• **PROVIDED TEXT**:
────────────────

For example, in sentiment analysis use case, we need not remove the emojis or emoticons as it will convey some important information about the sentiment. Similarly we need to decide based on our use cases. 

In [1]:
import numpy as np
import pandas as pd
import re
import nltk
import spacy
import string
pd.options.mode.chained_assignment = None

In [2]:
full_df = pd.read_csv("Jeasn_baxter_final.csv", encoding= 'utf-8')
df = full_df[["text"]]
df["ABC"] = df["text"].astype(str)
#df["ABX"] = df["ABX"].astype(str)
full_df.head()


Unnamed: 0.1,Unnamed: 0,directory,category,fileName,title,text
0,0,C:/Users/DELL PC/Desktop/Document Clustering U...,DATASET\business,business_1.txt,Lufthansa flies back to profit,['German airline Lufthansa has returned to pro...
1,1,C:/Users/DELL PC/Desktop/Document Clustering U...,DATASET\business,business_10.txt,Winn-Dixie files for bankruptcy,['US supermarket group Winn-Dixie has filed fo...
2,2,C:/Users/DELL PC/Desktop/Document Clustering U...,DATASET\business,business_100.txt,US economy still growing says Fed,['Most areas of the US saw their economy conti...
3,3,C:/Users/DELL PC/Desktop/Document Clustering U...,DATASET\business,business_11.txt,Saab to build Cadillacs in Sweden,"[""General Motors, the world's largest car make..."
4,4,C:/Users/DELL PC/Desktop/Document Clustering U...,DATASET\business,business_12.txt,Bank voted 8-1 for no rate change,"[""The decision to keep interest rates on hold ..."


In [4]:
full_df['category'].nunique()

10

## Lower Casing

Lower casing is a common text preprocessing technique. The idea is to convert the input text into same casing format so that 'text', 'Text' and 'TEXT' are treated the same way. 

This is more helpful for text featurization techniques like frequency, tfidf as it helps to combine the same words together thereby reducing the duplication and get correct counts / tfidf values.

This may not be helpful when we do tasks like Part of Speech tagging (where proper casing gives some information about Nouns and so on) and Sentiment Analysis (where upper casing refers to anger and so on)

By default, lower casing is done my most of the modern day vecotirzers and tokenizers like [sklearn TfidfVectorizer](https://scikit-learn.org/stable/modules/generated/sklearn.feature_extraction.text.TfidfVectorizer.html) and [Keras Tokenizer](https://keras.io/preprocessing/text/). So we need to set them to false as needed depending on our use case. 

In [5]:
df["ABC"] = df["ABC"].str.lower()
df.head()

Unnamed: 0,text,ABC
0,['German airline Lufthansa has returned to pro...,['german airline lufthansa has returned to pro...
1,['US supermarket group Winn-Dixie has filed fo...,['us supermarket group winn-dixie has filed fo...
2,['Most areas of the US saw their economy conti...,['most areas of the us saw their economy conti...
3,"[""General Motors, the world's largest car make...","[""general motors, the world's largest car make..."

────────────────

• **DATA IN THIS EXERCISE**:
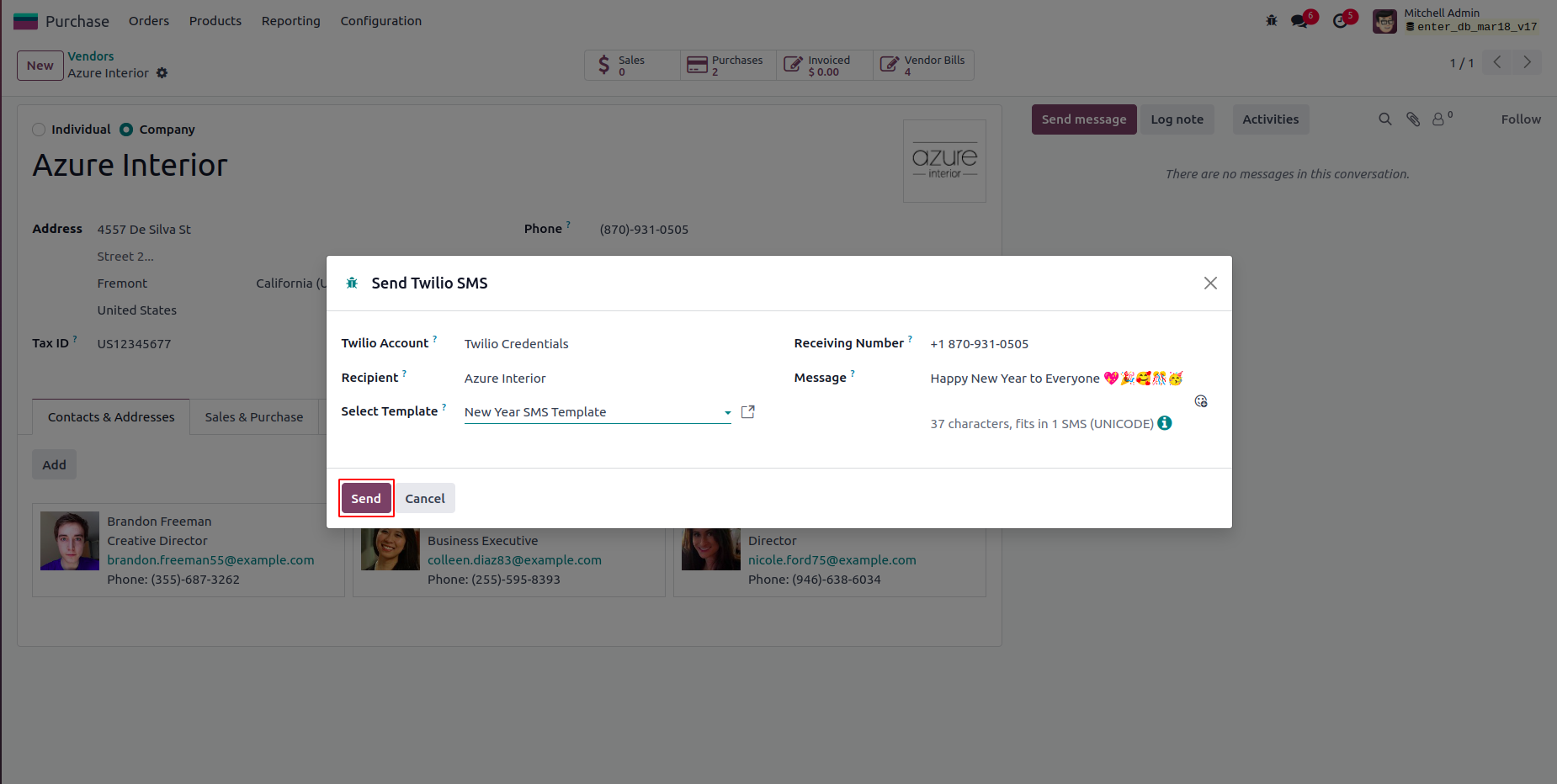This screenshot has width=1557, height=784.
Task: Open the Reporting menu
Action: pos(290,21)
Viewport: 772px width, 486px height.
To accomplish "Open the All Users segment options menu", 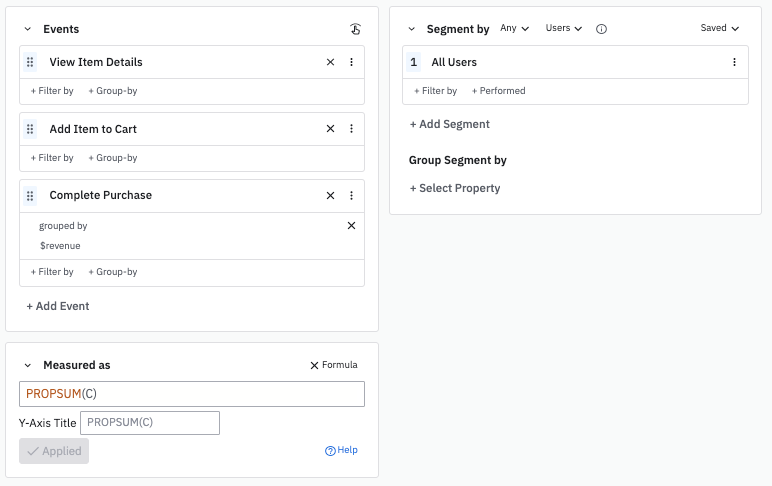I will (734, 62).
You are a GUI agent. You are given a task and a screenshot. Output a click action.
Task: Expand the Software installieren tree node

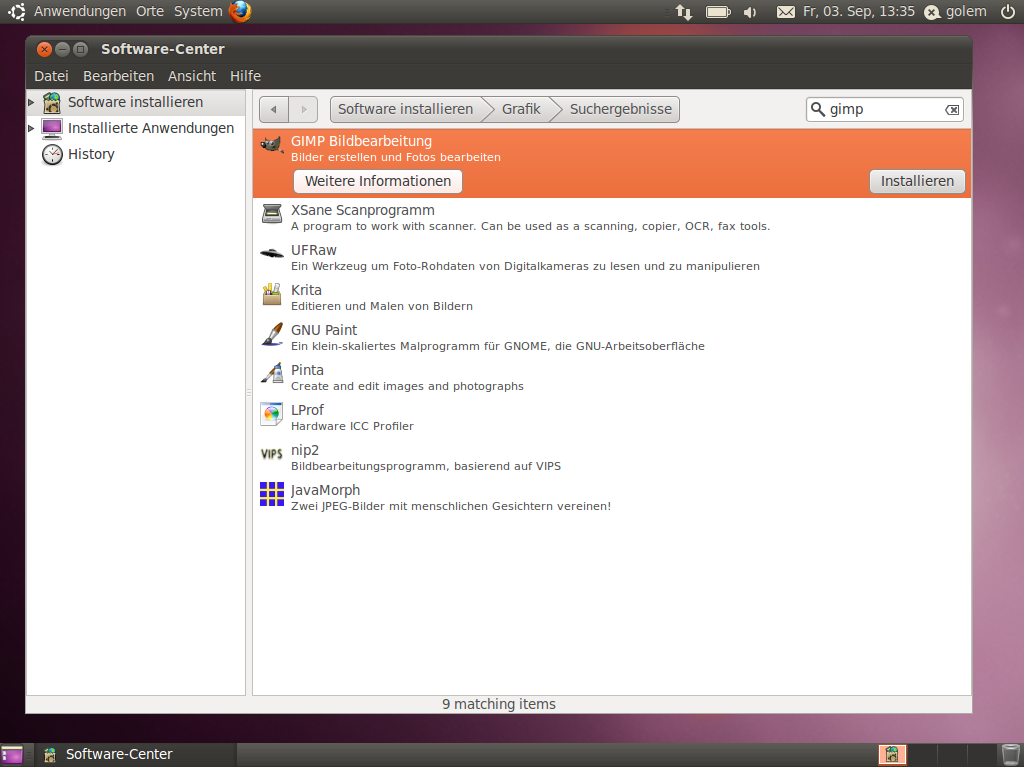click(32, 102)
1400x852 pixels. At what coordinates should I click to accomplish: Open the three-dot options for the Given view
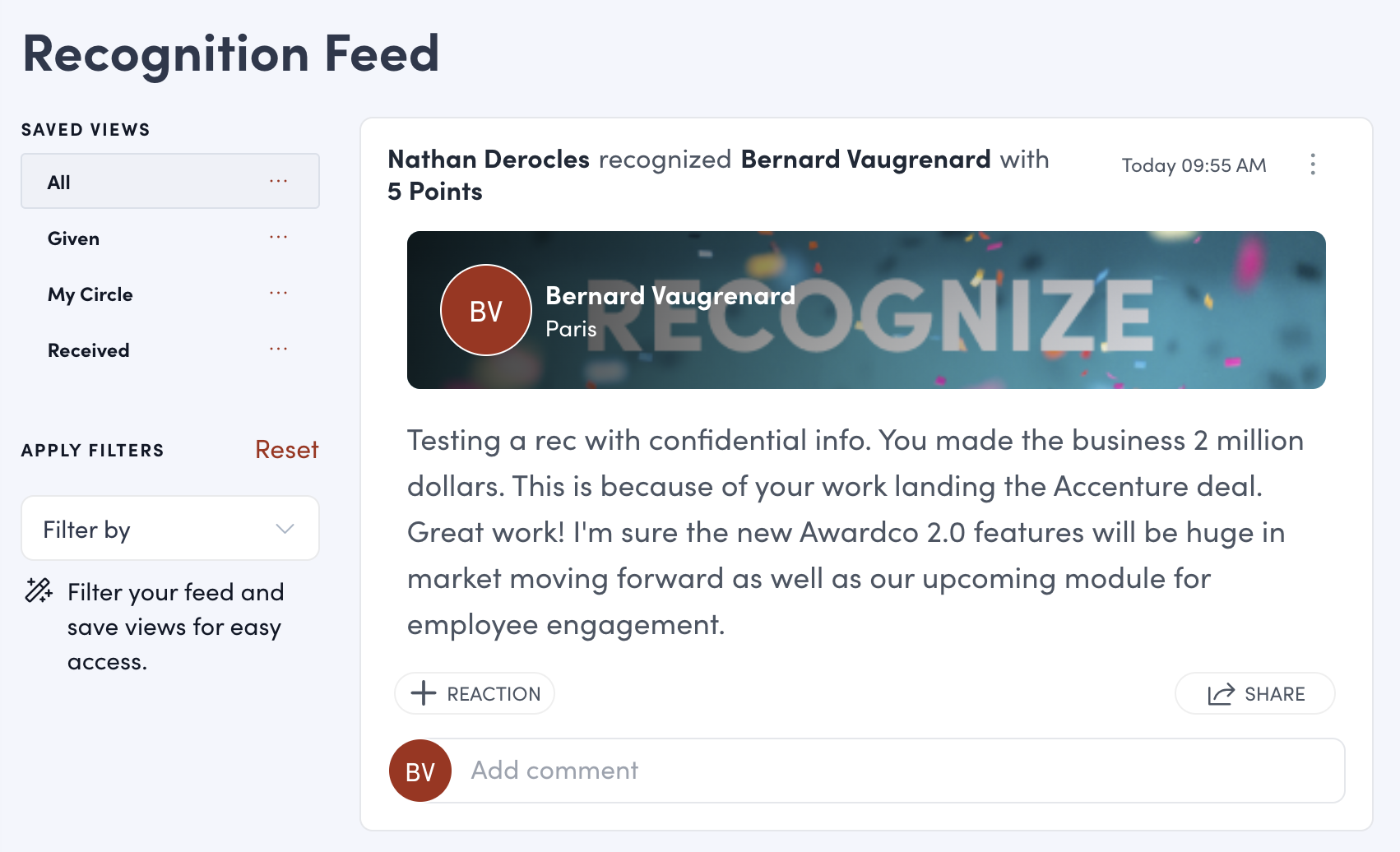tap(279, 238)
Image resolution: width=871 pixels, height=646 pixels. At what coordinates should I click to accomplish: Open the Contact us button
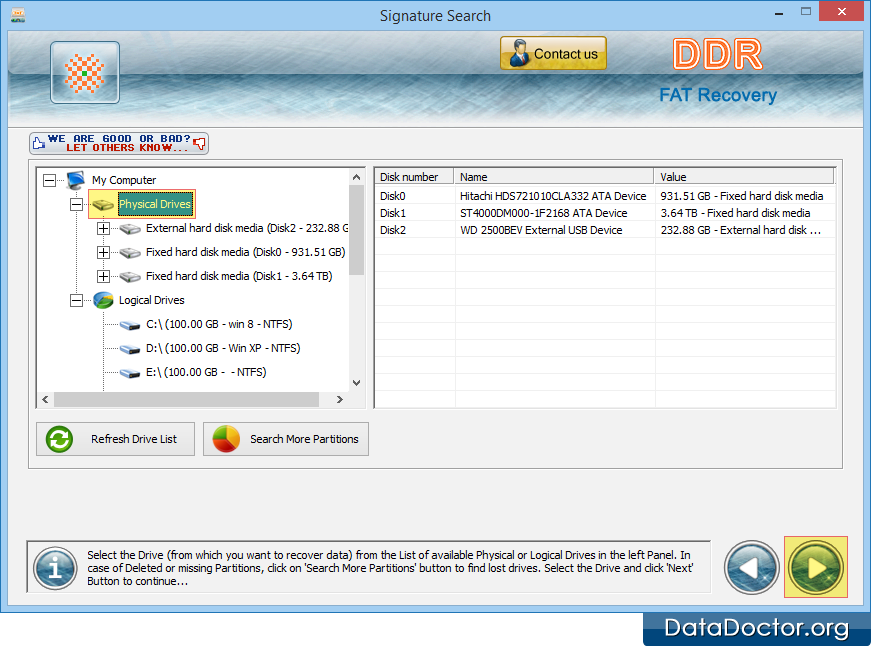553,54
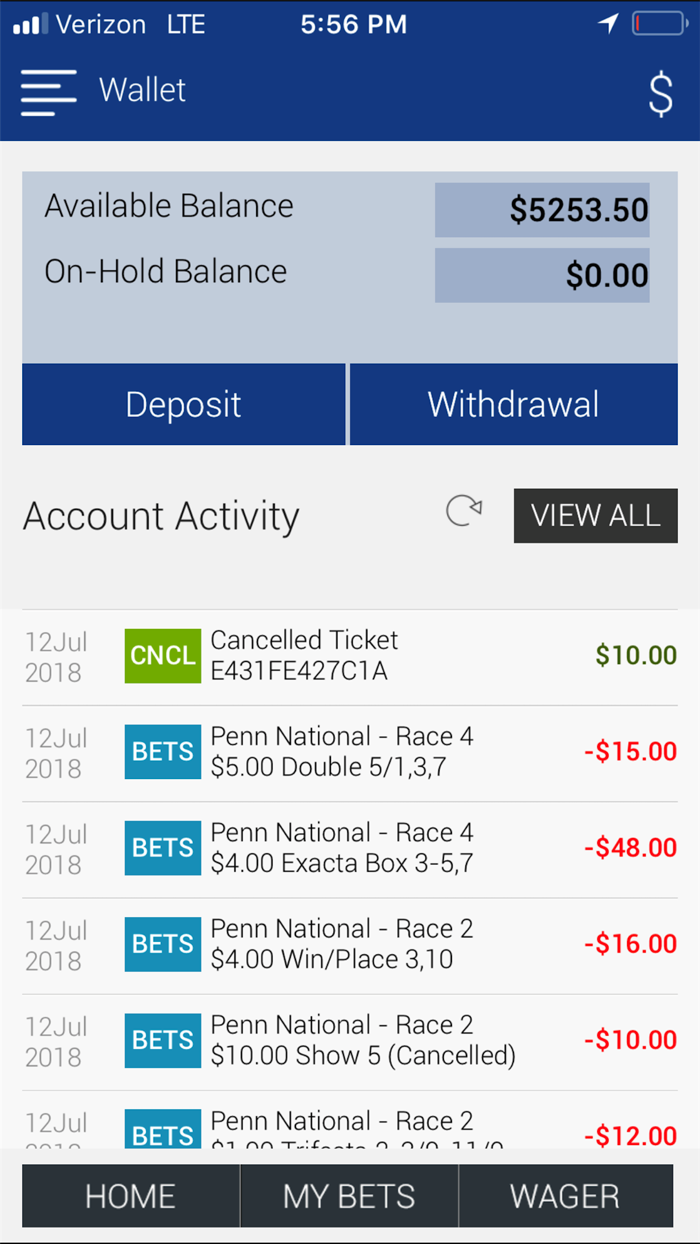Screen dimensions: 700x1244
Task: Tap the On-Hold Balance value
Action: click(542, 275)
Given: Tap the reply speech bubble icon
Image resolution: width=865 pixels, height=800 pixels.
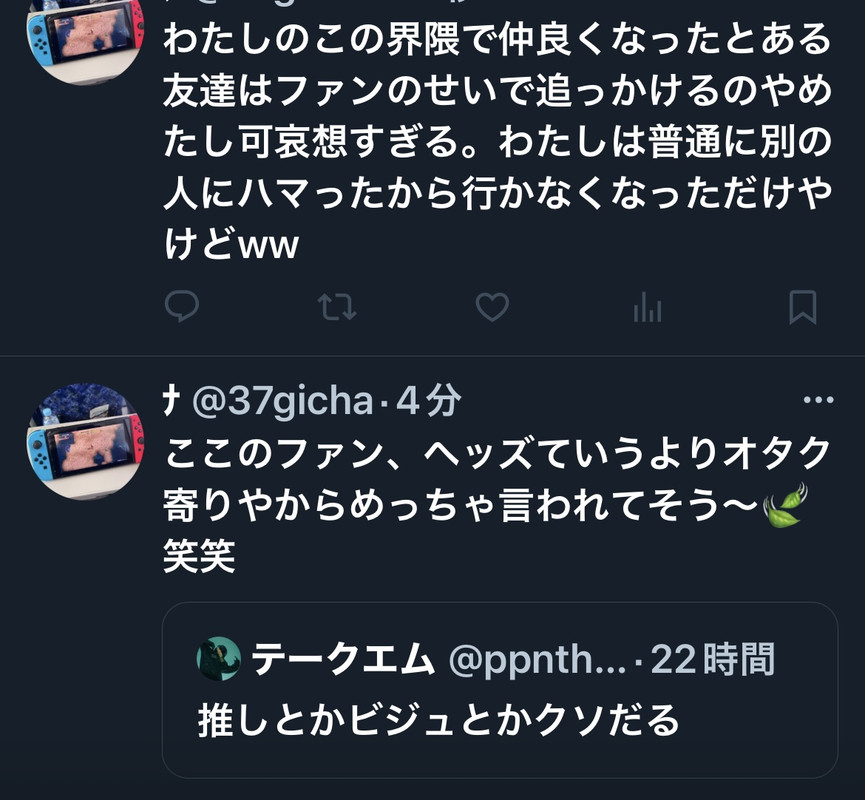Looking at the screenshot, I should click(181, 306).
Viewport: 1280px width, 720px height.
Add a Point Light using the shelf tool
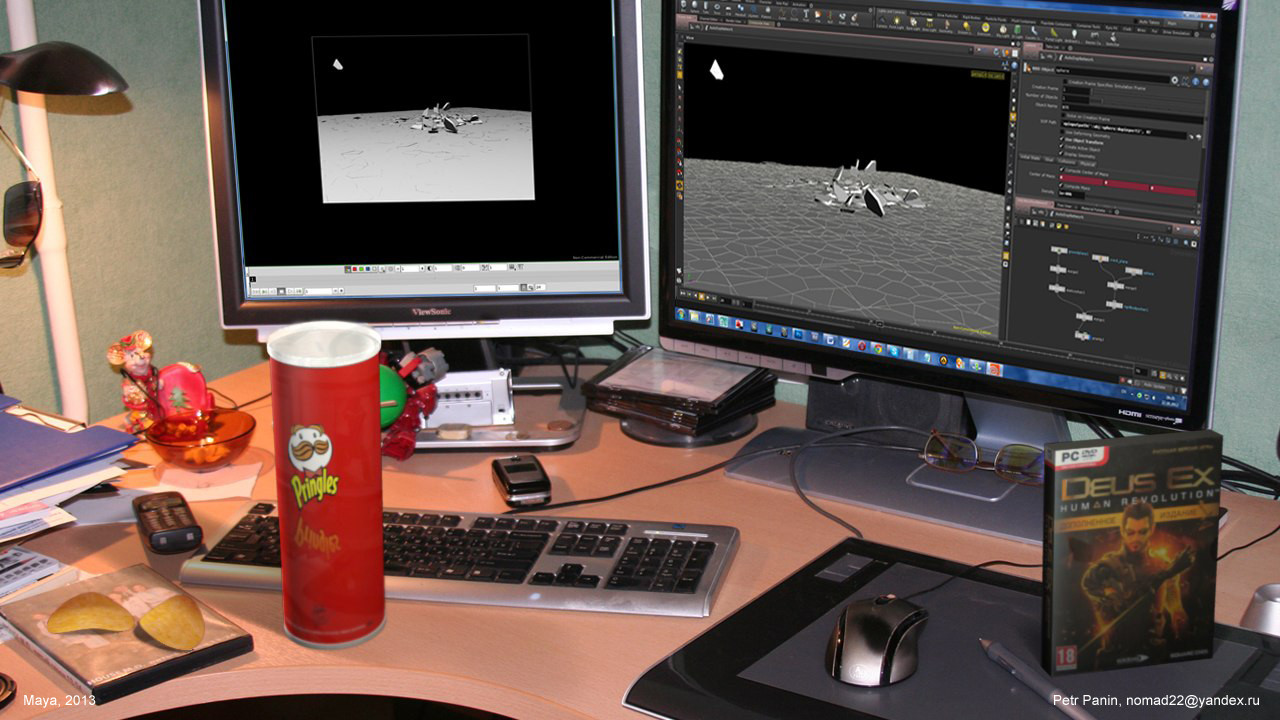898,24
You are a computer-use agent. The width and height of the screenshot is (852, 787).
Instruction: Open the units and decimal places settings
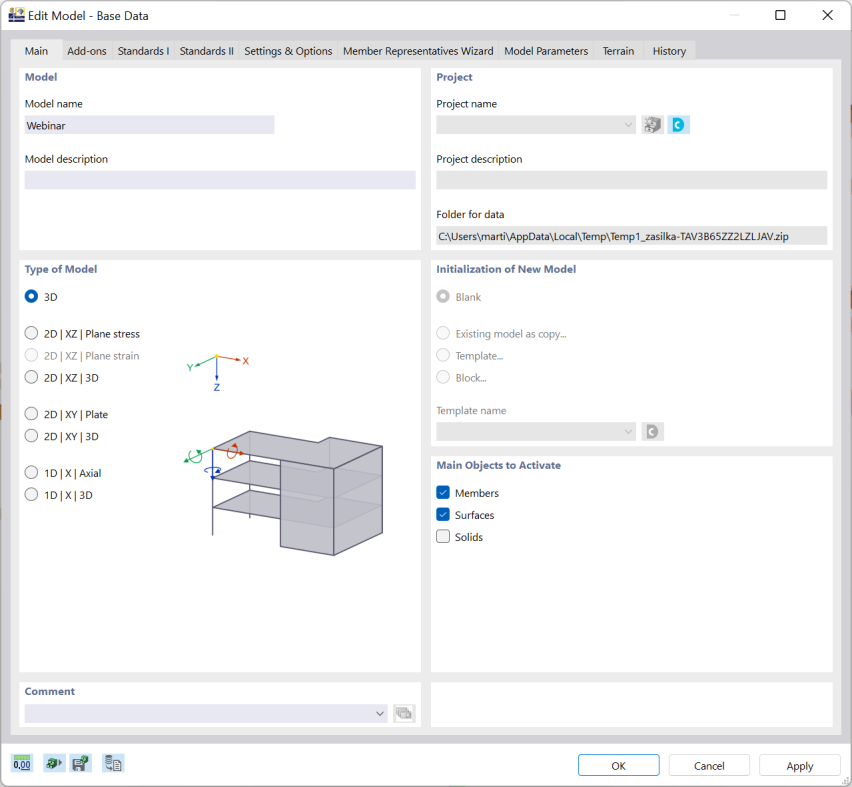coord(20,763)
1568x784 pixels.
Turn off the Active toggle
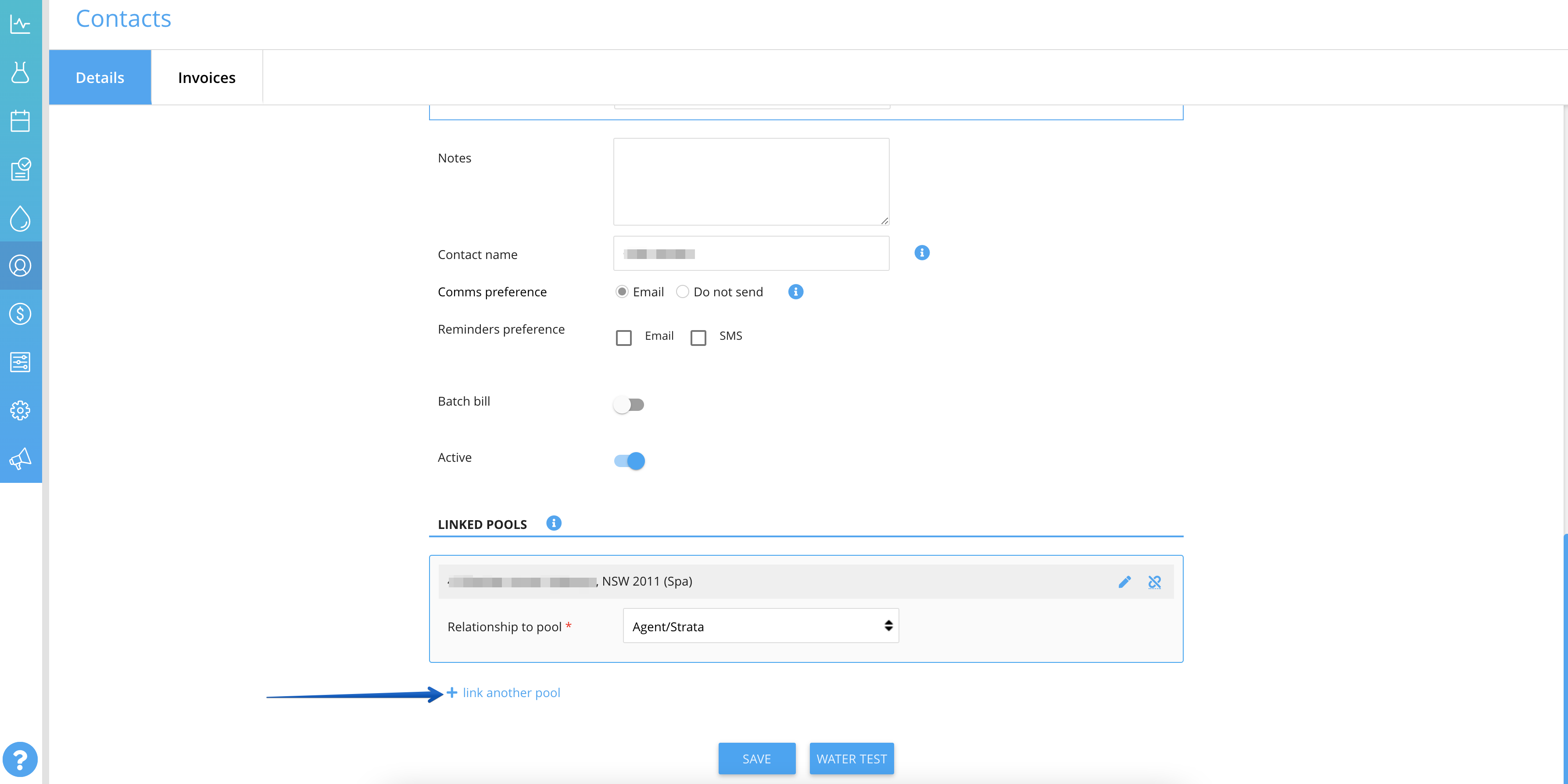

────────────────

• **LIST OF TASKS**:
1) According to the text on preprocessing, which two tools lowercase text by default?
2) Rewrite the listing, starting with the line that contains "Viewport: 1280px width, 720px height." and going through the end of the listing. Add 122 to every coordinate number in the answers, and leave out the pictures.

• **RESPONSES PER TASK**:
1) The sklearn TfidfVectorizer and the Keras Tokenizer.

2)
Viewport: 1280px width, 720px height.
Add a Point Light using the shelf tool
1020,146
You are a computer-use agent. The width and height of the screenshot is (852, 787).
Instruction: Open the units and decimal places settings
coord(142,885)
1568x784 pixels.
Turn off the Active toggle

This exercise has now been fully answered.